- _Extracted information_

-- -- --

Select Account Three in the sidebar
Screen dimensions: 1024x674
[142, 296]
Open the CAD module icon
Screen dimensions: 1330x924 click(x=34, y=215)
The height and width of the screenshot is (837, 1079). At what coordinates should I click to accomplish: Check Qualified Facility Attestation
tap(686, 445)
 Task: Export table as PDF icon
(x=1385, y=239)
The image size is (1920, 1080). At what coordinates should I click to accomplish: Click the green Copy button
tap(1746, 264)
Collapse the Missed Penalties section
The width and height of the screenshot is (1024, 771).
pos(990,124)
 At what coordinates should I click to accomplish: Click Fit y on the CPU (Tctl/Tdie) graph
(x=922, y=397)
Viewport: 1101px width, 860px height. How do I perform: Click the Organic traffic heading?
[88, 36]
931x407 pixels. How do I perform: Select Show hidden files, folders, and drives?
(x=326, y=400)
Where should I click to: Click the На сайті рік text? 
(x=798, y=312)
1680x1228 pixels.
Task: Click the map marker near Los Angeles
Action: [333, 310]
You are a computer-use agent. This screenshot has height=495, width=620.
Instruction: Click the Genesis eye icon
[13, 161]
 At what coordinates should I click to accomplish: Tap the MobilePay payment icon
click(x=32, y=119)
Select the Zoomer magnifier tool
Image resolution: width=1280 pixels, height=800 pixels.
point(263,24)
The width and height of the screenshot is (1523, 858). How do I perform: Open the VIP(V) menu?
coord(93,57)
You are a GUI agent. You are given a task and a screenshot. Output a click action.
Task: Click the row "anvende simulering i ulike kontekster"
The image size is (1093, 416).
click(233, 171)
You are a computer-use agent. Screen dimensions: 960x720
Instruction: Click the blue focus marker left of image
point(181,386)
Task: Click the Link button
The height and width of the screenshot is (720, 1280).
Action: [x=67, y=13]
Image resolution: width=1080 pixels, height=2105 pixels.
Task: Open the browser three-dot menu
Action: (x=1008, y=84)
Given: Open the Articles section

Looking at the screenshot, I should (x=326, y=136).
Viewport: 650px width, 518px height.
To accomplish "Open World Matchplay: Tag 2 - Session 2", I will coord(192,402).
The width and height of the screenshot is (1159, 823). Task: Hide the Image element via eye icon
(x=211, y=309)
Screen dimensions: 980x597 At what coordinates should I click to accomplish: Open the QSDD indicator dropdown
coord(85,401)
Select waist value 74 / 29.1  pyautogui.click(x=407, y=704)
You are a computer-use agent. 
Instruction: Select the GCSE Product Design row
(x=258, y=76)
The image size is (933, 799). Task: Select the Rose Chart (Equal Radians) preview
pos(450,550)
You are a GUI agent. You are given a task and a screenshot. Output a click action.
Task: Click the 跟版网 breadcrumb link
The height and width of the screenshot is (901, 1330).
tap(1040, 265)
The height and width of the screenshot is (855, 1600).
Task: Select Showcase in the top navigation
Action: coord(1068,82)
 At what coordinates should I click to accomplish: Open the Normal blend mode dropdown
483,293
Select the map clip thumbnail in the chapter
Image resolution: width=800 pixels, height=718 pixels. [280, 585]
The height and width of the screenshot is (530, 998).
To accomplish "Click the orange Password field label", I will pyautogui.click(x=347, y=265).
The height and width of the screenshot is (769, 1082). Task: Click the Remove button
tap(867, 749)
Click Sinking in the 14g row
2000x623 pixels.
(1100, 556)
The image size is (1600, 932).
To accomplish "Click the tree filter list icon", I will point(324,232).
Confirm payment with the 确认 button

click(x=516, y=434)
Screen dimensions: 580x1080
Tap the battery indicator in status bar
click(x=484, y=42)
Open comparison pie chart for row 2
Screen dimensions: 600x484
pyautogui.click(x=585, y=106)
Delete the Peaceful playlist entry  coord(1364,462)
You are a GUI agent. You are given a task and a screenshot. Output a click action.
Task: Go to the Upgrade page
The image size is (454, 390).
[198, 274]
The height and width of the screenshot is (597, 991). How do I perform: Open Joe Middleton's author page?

-- -- --

- _Prompt_
Your task for the entries above: copy exactly the span starting with the line with "Click Sinking in the 14g row" and going on through the line with "Delete the Peaceful", both lines included, and nothing else.

- _Result_
Click Sinking in the 14g row
2000x623 pixels.
(1100, 556)
The image size is (1600, 932).
To accomplish "Click the tree filter list icon", I will point(324,232).
Confirm payment with the 确认 button

click(x=516, y=434)
Screen dimensions: 580x1080
Tap the battery indicator in status bar
click(x=484, y=42)
Open comparison pie chart for row 2
Screen dimensions: 600x484
pyautogui.click(x=585, y=106)
Delete the Peaceful playlist entry  coord(1364,462)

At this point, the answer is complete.